SUPPLIED RECORDS >>
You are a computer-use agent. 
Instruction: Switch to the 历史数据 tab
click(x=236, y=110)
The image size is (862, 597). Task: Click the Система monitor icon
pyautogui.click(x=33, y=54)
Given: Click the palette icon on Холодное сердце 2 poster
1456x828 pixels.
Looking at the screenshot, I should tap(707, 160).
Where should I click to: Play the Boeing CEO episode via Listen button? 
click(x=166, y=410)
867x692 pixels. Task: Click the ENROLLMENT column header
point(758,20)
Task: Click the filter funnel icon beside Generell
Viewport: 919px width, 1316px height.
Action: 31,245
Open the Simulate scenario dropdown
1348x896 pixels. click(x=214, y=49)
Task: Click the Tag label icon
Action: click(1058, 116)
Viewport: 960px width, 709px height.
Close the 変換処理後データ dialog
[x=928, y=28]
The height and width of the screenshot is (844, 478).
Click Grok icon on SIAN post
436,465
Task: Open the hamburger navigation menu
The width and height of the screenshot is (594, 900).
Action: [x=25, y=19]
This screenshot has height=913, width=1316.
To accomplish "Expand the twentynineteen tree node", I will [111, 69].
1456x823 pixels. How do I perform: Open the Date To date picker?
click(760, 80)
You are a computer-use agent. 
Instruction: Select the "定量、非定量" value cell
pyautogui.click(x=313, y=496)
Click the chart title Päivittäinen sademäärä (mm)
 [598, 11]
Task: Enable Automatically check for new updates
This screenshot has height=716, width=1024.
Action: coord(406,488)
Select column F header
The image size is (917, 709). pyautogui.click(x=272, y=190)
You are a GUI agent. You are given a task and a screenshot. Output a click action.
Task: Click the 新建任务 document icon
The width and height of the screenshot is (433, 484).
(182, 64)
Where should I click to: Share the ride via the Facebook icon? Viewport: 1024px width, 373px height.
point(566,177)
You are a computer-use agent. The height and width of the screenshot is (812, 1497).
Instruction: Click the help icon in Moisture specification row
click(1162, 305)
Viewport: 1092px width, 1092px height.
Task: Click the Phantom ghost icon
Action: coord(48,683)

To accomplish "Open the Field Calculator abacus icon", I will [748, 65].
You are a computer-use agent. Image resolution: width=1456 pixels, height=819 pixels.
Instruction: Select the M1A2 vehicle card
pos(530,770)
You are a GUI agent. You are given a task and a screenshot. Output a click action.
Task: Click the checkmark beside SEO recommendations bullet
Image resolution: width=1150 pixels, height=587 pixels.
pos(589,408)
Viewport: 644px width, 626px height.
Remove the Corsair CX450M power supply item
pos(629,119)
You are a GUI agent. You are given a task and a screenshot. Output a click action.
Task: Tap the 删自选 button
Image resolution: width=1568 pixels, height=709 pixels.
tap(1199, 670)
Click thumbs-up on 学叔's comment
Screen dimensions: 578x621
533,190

TASK >> Reproduce the items word for word, starting at the first line and stopping after the line that contains "click(760, 80)".

RESULT OF THIS EXERCISE >>
You are a computer-use agent. 
Instruction: Switch to the 历史数据 tab
click(x=236, y=110)
The image size is (862, 597). Task: Click the Система monitor icon
pyautogui.click(x=33, y=54)
Given: Click the palette icon on Холодное сердце 2 poster
1456x828 pixels.
Looking at the screenshot, I should tap(707, 160).
Where should I click to: Play the Boeing CEO episode via Listen button? 
click(x=166, y=410)
867x692 pixels. Task: Click the ENROLLMENT column header
point(758,20)
Task: Click the filter funnel icon beside Generell
Viewport: 919px width, 1316px height.
Action: 31,245
Open the Simulate scenario dropdown
1348x896 pixels. click(x=214, y=49)
Task: Click the Tag label icon
Action: click(1058, 116)
Viewport: 960px width, 709px height.
Close the 変換処理後データ dialog
[x=928, y=28]
The height and width of the screenshot is (844, 478).
Click Grok icon on SIAN post
436,465
Task: Open the hamburger navigation menu
The width and height of the screenshot is (594, 900).
Action: [x=25, y=19]
This screenshot has height=913, width=1316.
To accomplish "Expand the twentynineteen tree node", I will [111, 69].
1456x823 pixels. How do I perform: Open the Date To date picker?
click(760, 80)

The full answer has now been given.